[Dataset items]
########################################

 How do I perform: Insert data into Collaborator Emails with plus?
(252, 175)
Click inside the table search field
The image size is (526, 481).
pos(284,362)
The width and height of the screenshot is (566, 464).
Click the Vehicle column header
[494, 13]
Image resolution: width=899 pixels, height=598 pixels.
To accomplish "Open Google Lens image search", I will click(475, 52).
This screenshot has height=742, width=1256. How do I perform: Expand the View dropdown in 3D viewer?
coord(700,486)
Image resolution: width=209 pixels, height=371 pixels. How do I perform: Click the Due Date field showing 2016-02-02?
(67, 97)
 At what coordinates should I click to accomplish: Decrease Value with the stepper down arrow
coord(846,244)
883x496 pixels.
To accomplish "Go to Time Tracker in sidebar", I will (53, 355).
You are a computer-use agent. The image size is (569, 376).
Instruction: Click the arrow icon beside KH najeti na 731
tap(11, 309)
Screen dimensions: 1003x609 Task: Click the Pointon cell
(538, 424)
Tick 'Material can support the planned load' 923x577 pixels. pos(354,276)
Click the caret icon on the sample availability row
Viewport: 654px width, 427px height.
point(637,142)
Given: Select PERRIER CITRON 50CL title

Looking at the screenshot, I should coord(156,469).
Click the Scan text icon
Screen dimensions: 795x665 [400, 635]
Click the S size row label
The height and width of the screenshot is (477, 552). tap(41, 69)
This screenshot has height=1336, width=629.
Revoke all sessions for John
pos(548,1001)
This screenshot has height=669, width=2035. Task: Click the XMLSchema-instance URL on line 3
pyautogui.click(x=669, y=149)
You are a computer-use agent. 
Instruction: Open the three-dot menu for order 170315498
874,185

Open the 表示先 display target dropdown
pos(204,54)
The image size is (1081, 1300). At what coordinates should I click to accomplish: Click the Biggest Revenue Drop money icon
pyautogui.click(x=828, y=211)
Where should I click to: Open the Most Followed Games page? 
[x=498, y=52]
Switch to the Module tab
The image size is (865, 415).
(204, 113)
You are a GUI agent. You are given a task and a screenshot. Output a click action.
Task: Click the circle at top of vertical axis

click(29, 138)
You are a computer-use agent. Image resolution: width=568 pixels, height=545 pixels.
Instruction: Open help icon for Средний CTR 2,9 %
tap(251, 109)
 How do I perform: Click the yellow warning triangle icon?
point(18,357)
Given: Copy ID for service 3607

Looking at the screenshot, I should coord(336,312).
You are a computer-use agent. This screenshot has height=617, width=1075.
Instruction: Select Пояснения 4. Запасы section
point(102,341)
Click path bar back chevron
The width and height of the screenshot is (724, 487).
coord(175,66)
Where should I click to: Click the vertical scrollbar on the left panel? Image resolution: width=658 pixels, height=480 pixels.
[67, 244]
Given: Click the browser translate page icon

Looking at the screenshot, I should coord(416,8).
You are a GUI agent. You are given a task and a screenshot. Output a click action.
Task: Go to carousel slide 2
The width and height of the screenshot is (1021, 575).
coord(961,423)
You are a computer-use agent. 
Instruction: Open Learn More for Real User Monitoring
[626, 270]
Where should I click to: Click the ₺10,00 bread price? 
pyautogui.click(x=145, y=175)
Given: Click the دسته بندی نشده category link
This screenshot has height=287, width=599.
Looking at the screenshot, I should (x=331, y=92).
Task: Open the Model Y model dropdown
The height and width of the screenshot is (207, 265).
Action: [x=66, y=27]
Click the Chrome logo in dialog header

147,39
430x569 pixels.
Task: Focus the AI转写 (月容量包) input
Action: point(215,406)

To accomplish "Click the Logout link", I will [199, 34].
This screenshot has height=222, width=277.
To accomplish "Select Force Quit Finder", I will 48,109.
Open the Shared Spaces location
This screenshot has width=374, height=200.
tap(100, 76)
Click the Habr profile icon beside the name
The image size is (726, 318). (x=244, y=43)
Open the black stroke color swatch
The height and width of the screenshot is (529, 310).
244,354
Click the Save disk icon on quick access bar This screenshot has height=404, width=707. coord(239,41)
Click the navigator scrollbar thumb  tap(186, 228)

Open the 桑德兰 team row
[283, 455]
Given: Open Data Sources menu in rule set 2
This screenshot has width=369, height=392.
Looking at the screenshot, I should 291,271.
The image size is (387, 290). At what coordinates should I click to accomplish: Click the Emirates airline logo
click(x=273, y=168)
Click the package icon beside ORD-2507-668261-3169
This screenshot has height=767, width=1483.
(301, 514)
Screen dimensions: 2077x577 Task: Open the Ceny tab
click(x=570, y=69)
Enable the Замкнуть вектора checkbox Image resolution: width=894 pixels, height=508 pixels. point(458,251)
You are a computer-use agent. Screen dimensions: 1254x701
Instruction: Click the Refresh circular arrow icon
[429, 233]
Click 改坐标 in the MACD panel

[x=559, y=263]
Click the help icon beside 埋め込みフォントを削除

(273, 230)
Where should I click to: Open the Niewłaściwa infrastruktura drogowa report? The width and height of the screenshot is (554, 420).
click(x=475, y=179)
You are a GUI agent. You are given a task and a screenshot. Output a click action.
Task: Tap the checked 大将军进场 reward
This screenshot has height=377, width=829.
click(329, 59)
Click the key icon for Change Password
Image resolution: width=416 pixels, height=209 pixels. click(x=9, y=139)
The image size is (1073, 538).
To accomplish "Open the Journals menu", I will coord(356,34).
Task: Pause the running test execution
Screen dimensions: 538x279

########################################

### WHAT IS BEING ASKED
Repeat the data in full. Alter nothing.

### RESPONSE TO THE EXERCISE
 How do I perform: Insert data into Collaborator Emails with plus?
(252, 175)
Click inside the table search field
The image size is (526, 481).
pos(284,362)
The width and height of the screenshot is (566, 464).
Click the Vehicle column header
[494, 13]
Image resolution: width=899 pixels, height=598 pixels.
To accomplish "Open Google Lens image search", I will click(475, 52).
This screenshot has height=742, width=1256. How do I perform: Expand the View dropdown in 3D viewer?
coord(700,486)
Image resolution: width=209 pixels, height=371 pixels. How do I perform: Click the Due Date field showing 2016-02-02?
(67, 97)
 At what coordinates should I click to accomplish: Decrease Value with the stepper down arrow
coord(846,244)
883x496 pixels.
To accomplish "Go to Time Tracker in sidebar", I will (53, 355).
You are a computer-use agent. The image size is (569, 376).
Instruction: Click the arrow icon beside KH najeti na 731
tap(11, 309)
Screen dimensions: 1003x609 Task: Click the Pointon cell
(538, 424)
Tick 'Material can support the planned load' 923x577 pixels. pos(354,276)
Click the caret icon on the sample availability row
Viewport: 654px width, 427px height.
point(637,142)
Given: Select PERRIER CITRON 50CL title

Looking at the screenshot, I should coord(156,469).
Click the Scan text icon
Screen dimensions: 795x665 [400, 635]
Click the S size row label
The height and width of the screenshot is (477, 552). tap(41, 69)
This screenshot has height=1336, width=629.
Revoke all sessions for John
pos(548,1001)
This screenshot has height=669, width=2035. Task: Click the XMLSchema-instance URL on line 3
pyautogui.click(x=669, y=149)
You are a computer-use agent. 
Instruction: Open the three-dot menu for order 170315498
874,185

Open the 表示先 display target dropdown
pos(204,54)
The image size is (1081, 1300). At what coordinates should I click to accomplish: Click the Biggest Revenue Drop money icon
pyautogui.click(x=828, y=211)
Where should I click to: Open the Most Followed Games page? 
[x=498, y=52]
Switch to the Module tab
The image size is (865, 415).
(204, 113)
You are a GUI agent. You are given a task and a screenshot. Output a click action.
Task: Click the circle at top of vertical axis

click(29, 138)
You are a computer-use agent. Image resolution: width=568 pixels, height=545 pixels.
Instruction: Open help icon for Средний CTR 2,9 %
tap(251, 109)
 How do I perform: Click the yellow warning triangle icon?
point(18,357)
Given: Copy ID for service 3607

Looking at the screenshot, I should coord(336,312).
You are a computer-use agent. This screenshot has height=617, width=1075.
Instruction: Select Пояснения 4. Запасы section
point(102,341)
Click path bar back chevron
The width and height of the screenshot is (724, 487).
coord(175,66)
Where should I click to: Click the vertical scrollbar on the left panel? Image resolution: width=658 pixels, height=480 pixels.
[67, 244]
Given: Click the browser translate page icon

Looking at the screenshot, I should coord(416,8).
You are a GUI agent. You are given a task and a screenshot. Output a click action.
Task: Go to carousel slide 2
The width and height of the screenshot is (1021, 575).
coord(961,423)
You are a computer-use agent. 
Instruction: Open Learn More for Real User Monitoring
[626, 270]
Where should I click to: Click the ₺10,00 bread price? 
pyautogui.click(x=145, y=175)
Given: Click the دسته بندی نشده category link
This screenshot has height=287, width=599.
Looking at the screenshot, I should (x=331, y=92).
Task: Open the Model Y model dropdown
The height and width of the screenshot is (207, 265).
Action: [x=66, y=27]
Click the Chrome logo in dialog header

147,39
430x569 pixels.
Task: Focus the AI转写 (月容量包) input
Action: point(215,406)

To accomplish "Click the Logout link", I will [199, 34].
This screenshot has height=222, width=277.
To accomplish "Select Force Quit Finder", I will 48,109.
Open the Shared Spaces location
This screenshot has width=374, height=200.
tap(100, 76)
Click the Habr profile icon beside the name
The image size is (726, 318). (x=244, y=43)
Open the black stroke color swatch
The height and width of the screenshot is (529, 310).
244,354
Click the Save disk icon on quick access bar This screenshot has height=404, width=707. coord(239,41)
Click the navigator scrollbar thumb  tap(186, 228)

Open the 桑德兰 team row
[283, 455]
Given: Open Data Sources menu in rule set 2
This screenshot has width=369, height=392.
Looking at the screenshot, I should 291,271.
The image size is (387, 290). At what coordinates should I click to accomplish: Click the Emirates airline logo
click(x=273, y=168)
Click the package icon beside ORD-2507-668261-3169
This screenshot has height=767, width=1483.
(301, 514)
Screen dimensions: 2077x577 Task: Open the Ceny tab
click(x=570, y=69)
Enable the Замкнуть вектора checkbox Image resolution: width=894 pixels, height=508 pixels. point(458,251)
You are a computer-use agent. Screen dimensions: 1254x701
Instruction: Click the Refresh circular arrow icon
[429, 233]
Click 改坐标 in the MACD panel

[x=559, y=263]
Click the help icon beside 埋め込みフォントを削除

(273, 230)
Where should I click to: Open the Niewłaściwa infrastruktura drogowa report? The width and height of the screenshot is (554, 420).
click(x=475, y=179)
You are a GUI agent. You are given a task and a screenshot. Output a click action.
Task: Tap the checked 大将军进场 reward
This screenshot has height=377, width=829.
click(329, 59)
Click the key icon for Change Password
Image resolution: width=416 pixels, height=209 pixels. click(x=9, y=139)
The image size is (1073, 538).
To accomplish "Open the Journals menu", I will coord(356,34).
Task: Pause the running test execution
Screen dimensions: 538x279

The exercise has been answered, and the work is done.